NEWARK, N.J.--(BUSINESS WIRE)-- Genie Energy Ltd., (NYSE: GNE, GNEPRA) reported EBITDA and income from operations of $3.5 million for its third quarter ended September 30, 2012. The third quarter net loss attributable to Genie Energy Ltd., was $2.6 million ($0.13 per diluted share) including, among other items, the impact of a non-cash income tax provision of $4.0 million.

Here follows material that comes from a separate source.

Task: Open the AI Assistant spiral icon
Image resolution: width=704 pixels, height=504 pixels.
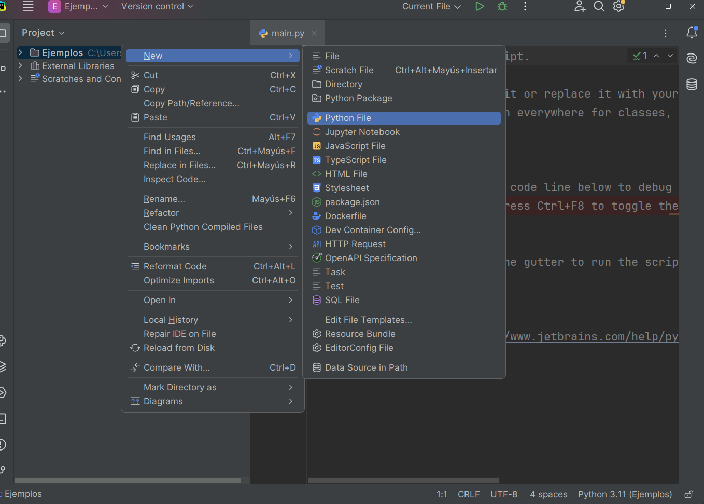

  • IDT Energy added 28,000 net meters during 3Q12

  • IDT Energy launched service in Maryland

  • Strong revenue ($63.7 million), gross profit ($21.4 million) and EBITDA ($3.5 million) generation

  • AMSO LLC, Genie Oil and Gas's oil shale development project in Colorado, has substantially completed improvements to its in-ground heater and expects to initiate its pilot test by year-end

  • At IEI, Genie Oil and Gas's oil shale development project in Israel, the Supreme Court of Israel dismissed one of two pending legal challenges to IEI's exploration license


Claude Pupkin, Genie Energy's CEO, said, "IDT Energy delivered solid results while continuing to aggressively invest in growth in the third quarter, adding over 28,000 net meters, entering its fourth state, Maryland, and expanding into another electric utility territory in Pennsylvania. At Genie Oil and Gas, we expect that our AMSO LLC oil shale pilot test in Colorado will start the heating process as early as the fourth quarter. In Israel, IEI won a key test before the Supreme Court which rejected the first of two legal challenges to the permitting process for IEI's oil shale development project."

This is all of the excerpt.